A DOJ spokesperson attributed the improper redactions to “a technical error in the electronic redaction process” that allowed for “manipulation” of the file’s “metadata,” according to Law360.

Sponsored

That’s lawyer-speak for, “We messed up.”

Blame it on the spam filter. When a law firm misses a deadline for filing an appeal, fingers of blame are sure to start pointing. In the case of the Pensacola, Fla., law firm Odom & Barlow, they pointed straight at the firm’s email system spam filter.

The defendant in this eminent domain case had filed motions seeking reimbursement of legal fees of some $600,000, but the lawyers for the plaintiff never responded. After 14 months with no response, the judge ordered the plaintiff to pay those fees.

Problem was, the plaintiff’s law firm claimed it never received the motions or the judge’s order, because its email system was identifying the court’s emails as spam and automatically deleting them. But when the firm asked the judge to vacate and reenter his order so that it could file a timely appeal, the judge was not sympathetic, and neither was Florida’s District Court of Appeal.

The firm, against the recommendation of its IT consultant, had configured its email system to automatically delete spam without alerting the recipient. Even though the IT consultant warned this created a risk of deleting legitimate emails, the firm did not want to spend the extra money on a less-risky alternative.
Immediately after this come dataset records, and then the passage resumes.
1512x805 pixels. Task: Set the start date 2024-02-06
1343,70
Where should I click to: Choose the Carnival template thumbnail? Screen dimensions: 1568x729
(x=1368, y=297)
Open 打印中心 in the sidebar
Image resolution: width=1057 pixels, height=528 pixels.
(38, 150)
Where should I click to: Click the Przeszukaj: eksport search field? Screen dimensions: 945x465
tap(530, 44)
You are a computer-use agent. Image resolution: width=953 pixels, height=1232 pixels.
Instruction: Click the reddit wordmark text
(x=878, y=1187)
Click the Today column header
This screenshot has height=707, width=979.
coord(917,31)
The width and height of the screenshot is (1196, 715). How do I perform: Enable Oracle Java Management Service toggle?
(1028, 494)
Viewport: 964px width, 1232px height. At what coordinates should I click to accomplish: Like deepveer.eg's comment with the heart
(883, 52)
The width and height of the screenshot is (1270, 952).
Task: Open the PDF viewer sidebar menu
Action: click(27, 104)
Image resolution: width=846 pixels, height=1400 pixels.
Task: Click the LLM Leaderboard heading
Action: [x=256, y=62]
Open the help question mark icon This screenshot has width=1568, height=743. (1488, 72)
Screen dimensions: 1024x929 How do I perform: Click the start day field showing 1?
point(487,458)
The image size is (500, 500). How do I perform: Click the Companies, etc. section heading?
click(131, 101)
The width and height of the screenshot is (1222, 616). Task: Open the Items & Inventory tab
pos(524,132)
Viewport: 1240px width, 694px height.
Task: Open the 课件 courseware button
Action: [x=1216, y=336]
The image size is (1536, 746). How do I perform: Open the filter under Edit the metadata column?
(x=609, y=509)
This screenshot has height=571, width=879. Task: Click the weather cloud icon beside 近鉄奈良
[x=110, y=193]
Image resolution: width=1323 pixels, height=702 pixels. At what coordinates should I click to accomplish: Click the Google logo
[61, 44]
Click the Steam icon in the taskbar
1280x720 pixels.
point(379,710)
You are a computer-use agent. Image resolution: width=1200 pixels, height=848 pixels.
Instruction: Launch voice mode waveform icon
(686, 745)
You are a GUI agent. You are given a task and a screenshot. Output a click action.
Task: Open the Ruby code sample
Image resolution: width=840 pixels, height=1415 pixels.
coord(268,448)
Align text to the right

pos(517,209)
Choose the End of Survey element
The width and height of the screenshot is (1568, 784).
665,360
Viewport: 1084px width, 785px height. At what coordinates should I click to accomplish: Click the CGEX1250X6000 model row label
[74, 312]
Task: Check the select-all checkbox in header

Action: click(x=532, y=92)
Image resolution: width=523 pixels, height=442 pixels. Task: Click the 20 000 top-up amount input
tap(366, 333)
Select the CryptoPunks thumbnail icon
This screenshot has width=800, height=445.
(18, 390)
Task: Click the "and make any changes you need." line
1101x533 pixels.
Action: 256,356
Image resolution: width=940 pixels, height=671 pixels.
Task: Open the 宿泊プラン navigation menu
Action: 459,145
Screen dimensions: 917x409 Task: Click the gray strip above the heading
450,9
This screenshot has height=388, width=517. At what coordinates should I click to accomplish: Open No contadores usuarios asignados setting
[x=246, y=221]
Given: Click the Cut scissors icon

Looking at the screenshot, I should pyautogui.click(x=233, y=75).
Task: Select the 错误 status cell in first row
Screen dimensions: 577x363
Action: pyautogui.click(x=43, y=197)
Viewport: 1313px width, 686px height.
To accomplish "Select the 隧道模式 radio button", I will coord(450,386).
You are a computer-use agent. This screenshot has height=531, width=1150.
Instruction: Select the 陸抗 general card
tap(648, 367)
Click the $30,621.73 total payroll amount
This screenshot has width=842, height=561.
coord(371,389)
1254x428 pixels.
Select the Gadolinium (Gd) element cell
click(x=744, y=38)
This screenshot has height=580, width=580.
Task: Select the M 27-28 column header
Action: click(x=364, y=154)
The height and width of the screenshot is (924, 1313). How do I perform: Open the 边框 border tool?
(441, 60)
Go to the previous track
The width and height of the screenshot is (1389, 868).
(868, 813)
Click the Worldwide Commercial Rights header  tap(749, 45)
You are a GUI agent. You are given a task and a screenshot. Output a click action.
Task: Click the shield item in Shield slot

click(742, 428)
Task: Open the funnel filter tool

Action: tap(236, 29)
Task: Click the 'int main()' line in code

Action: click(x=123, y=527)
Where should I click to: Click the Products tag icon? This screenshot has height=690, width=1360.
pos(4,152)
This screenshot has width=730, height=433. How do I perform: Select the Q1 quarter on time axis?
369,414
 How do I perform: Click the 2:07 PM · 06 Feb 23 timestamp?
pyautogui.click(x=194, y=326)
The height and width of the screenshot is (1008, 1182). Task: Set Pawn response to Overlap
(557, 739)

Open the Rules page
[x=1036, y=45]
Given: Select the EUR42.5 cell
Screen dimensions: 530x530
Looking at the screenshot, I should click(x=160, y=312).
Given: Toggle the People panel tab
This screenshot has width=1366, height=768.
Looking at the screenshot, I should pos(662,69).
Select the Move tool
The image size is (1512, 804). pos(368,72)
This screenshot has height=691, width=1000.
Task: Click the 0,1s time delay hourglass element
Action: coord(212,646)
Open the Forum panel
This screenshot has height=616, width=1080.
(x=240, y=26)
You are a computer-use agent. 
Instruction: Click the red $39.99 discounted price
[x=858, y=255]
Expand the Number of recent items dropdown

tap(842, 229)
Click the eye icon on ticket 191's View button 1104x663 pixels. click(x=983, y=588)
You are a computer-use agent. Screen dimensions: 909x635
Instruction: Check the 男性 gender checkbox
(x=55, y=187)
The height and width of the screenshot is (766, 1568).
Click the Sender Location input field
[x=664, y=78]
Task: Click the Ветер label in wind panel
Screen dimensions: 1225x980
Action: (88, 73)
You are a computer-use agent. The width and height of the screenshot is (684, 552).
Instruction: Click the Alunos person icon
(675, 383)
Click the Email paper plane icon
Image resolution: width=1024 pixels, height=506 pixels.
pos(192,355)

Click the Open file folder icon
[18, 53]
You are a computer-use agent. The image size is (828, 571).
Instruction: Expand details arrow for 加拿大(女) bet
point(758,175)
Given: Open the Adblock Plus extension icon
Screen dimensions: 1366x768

[T]estimony was presented that the spam filter of Odom & Barlow’s server was deliberately configured in such a way that it could delete legitimate emails as spam without notifying the recipient, despite Odom & Barlow being warned against this configuration. … Based on this testimony, the trial court could conclude that Odom & Barlow made a conscious decision to use a defective email system without any safeguards or oversight in order to save money. Such a decision cannot constitute excusable neglect.

With the added cost of the appeal, the defendant’s attorneys’ fees are now estimated to be more than $1 million, according to the Pensacola News Journal.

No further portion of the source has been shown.